(Items listed in a dataset)
*****

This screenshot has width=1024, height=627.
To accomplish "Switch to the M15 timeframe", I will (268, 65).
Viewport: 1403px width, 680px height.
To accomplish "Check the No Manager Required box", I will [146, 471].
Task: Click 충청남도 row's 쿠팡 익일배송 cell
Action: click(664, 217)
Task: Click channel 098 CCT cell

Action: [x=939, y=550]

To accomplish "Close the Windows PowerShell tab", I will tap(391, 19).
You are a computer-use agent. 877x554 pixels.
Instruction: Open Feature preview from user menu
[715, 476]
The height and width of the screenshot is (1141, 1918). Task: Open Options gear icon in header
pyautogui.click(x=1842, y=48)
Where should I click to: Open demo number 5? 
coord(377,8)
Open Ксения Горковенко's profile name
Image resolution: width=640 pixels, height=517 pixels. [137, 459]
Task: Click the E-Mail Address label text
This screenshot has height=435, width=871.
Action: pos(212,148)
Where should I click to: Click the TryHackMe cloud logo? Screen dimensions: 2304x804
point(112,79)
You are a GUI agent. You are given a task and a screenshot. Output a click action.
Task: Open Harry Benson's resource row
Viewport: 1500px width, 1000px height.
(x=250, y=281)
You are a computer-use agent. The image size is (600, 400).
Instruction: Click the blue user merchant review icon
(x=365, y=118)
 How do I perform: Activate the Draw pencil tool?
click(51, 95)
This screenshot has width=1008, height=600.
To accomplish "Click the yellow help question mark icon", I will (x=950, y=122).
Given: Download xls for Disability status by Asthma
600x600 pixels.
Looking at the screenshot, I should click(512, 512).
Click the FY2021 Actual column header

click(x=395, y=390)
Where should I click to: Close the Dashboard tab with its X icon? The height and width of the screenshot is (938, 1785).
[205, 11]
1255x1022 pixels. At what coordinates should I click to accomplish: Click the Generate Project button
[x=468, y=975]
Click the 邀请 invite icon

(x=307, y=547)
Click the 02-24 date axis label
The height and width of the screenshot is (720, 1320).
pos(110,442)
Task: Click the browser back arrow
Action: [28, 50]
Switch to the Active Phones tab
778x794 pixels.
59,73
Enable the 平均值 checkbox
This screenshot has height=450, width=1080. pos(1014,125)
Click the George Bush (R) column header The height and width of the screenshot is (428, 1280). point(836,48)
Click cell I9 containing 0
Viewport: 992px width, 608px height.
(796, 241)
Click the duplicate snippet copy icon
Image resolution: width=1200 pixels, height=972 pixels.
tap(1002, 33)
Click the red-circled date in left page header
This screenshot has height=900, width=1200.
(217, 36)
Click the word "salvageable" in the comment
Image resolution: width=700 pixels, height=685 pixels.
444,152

*****

Copy exactly. The range runs from the line containing "Click the 02-24 date axis label" through the last line of the data.

## RESPONSE FOR THIS EXERCISE
Click the 02-24 date axis label
The height and width of the screenshot is (720, 1320).
pos(110,442)
Task: Click the browser back arrow
Action: [28, 50]
Switch to the Active Phones tab
778x794 pixels.
59,73
Enable the 平均值 checkbox
This screenshot has height=450, width=1080. pos(1014,125)
Click the George Bush (R) column header The height and width of the screenshot is (428, 1280). point(836,48)
Click cell I9 containing 0
Viewport: 992px width, 608px height.
(796, 241)
Click the duplicate snippet copy icon
Image resolution: width=1200 pixels, height=972 pixels.
tap(1002, 33)
Click the red-circled date in left page header
This screenshot has height=900, width=1200.
(217, 36)
Click the word "salvageable" in the comment
Image resolution: width=700 pixels, height=685 pixels.
444,152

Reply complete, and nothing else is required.